The Claimants responded by arguing that because the agreements were not regulated agreements the references to the 1974 Act must be disregarded as inappropriate or immaterial and the court should imply the words "if applicable" after each reference. They further argued that much of the 1974 Act was irrelevant as there were already express provisions in the agreements covering the same issues. Indeed, they stated that the s.77A provision for repayment or discharge of liability was directly inconsistent with the express terms for payment in the agreements. The Claimants also asserted that in the event that the Defendants argued that "as if" rights applied by reason of contract, there was nothing to indicate that at the time of contracting the parties intended such contractual rights as existed should vary with future amendments to the legislation. By this they meant that there was no justification for treating the Defendants "as if" they had borrowed under a regulated agreement, nor any implication that they should be treated "as if" so entitled.

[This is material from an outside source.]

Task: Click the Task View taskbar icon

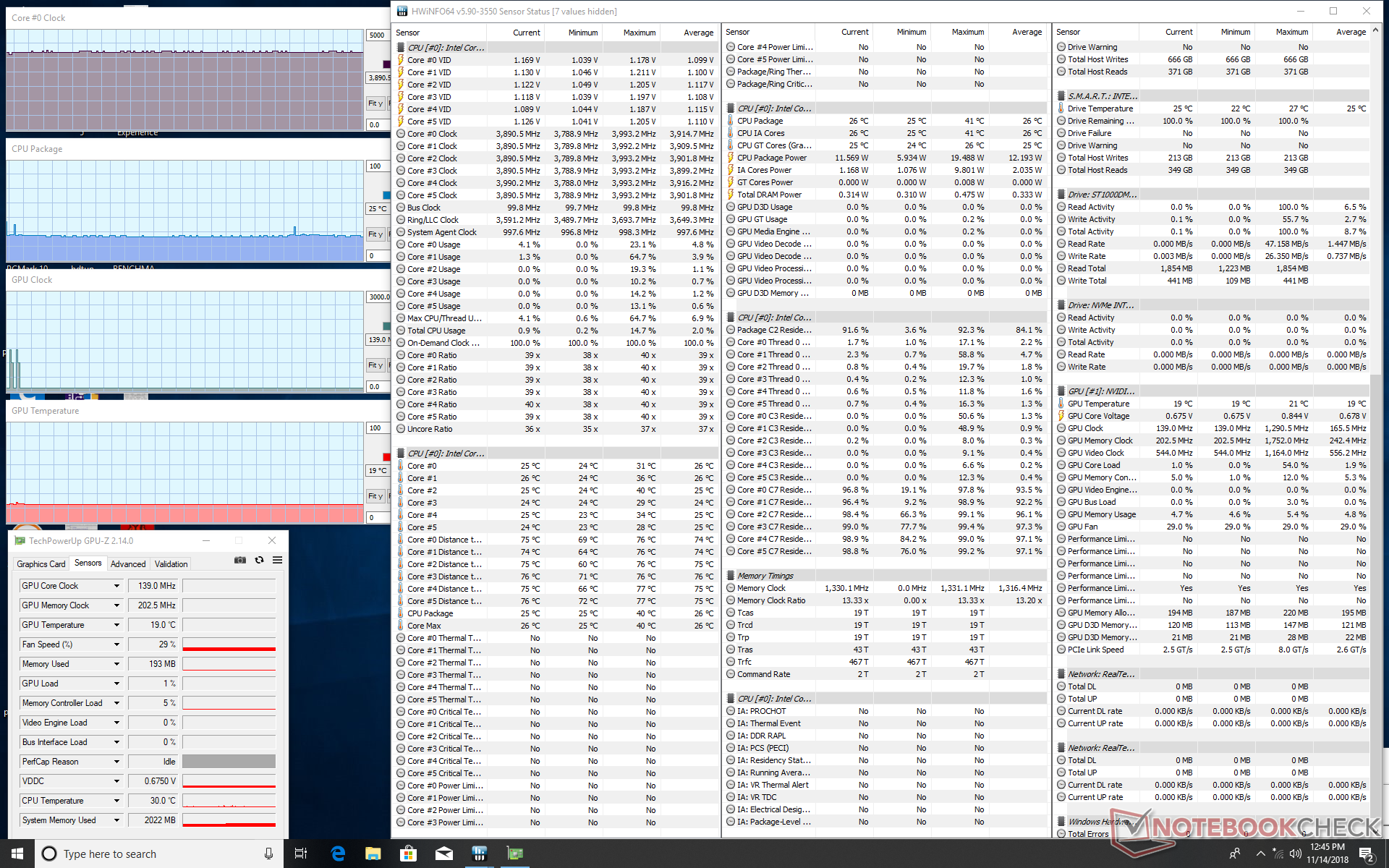Action: click(x=301, y=854)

Mr Justice Burton found that as the 1974 Act was expressly mentioned in the agreements, such references to it could not be ignored. He also rejected the argument that only the 1974 Act as it stood at the time was incorporated. He said that the parties knew that they had tied their agreements to a regulatory regime which would change over time. He found that where provisions of the 1974 Act override or qualify express terms in the agreements then it is as if these terms are written out of the agreements. He was satisfied that the references to the 1974 Act were as contractually binding in those agreements for amounts over £25,000 as for those under £25,000. Mr Justice Burton reasoned that the Defendants were contending that they had entered into "whether or not" contracts. He concluded that, whether or not the agreements were regulated agreements, they were to be treated as if they were, such that the agreements for loans over £25,000 and those under £25,000 received the same treatment.

In the alternative, he also found that there was a shared assumption that all the agreements were regulated agreements sufficient to give rise to an estoppel by convention and/or a contractual estoppel. However, he cautioned that estoppel might not be available on the basis that it can only be used as a shield, not a sword.

Regarding estoppel by representation, he referred to Goode's argument that a contracted party is estopped from reneging on express statements made regarding another parties' rights as under legislation which could have been terms of the agreement and which represent the common intention of the parties.

Overall he concluded by declaring that:

  • the rights and remedies in relation to s.77A were imported into the agreements; and
  • the Claimant was in breach of its obligations under the agreements by virtue of its failure to indemnify the Defendants in respect of its breach of s.77A.

Conclusion

Northern Rock has indicated that it is still considering whether or not to appeal this judgment.  However, assuming either that it does not, or that any such appeal is unsuccessful then, as Mr Justice Burton observed, Northern Rock will not have been the only financial institution to decide one set of documents is easier to manage than two, and as a result to have - whether intentionally or not - offered greater protection to some customers than it legally needed to. The judgment serves as a warning that, where you do this, you are likely to be warranting that you provide those protections, and therefore will incur liability if you fail to provide them.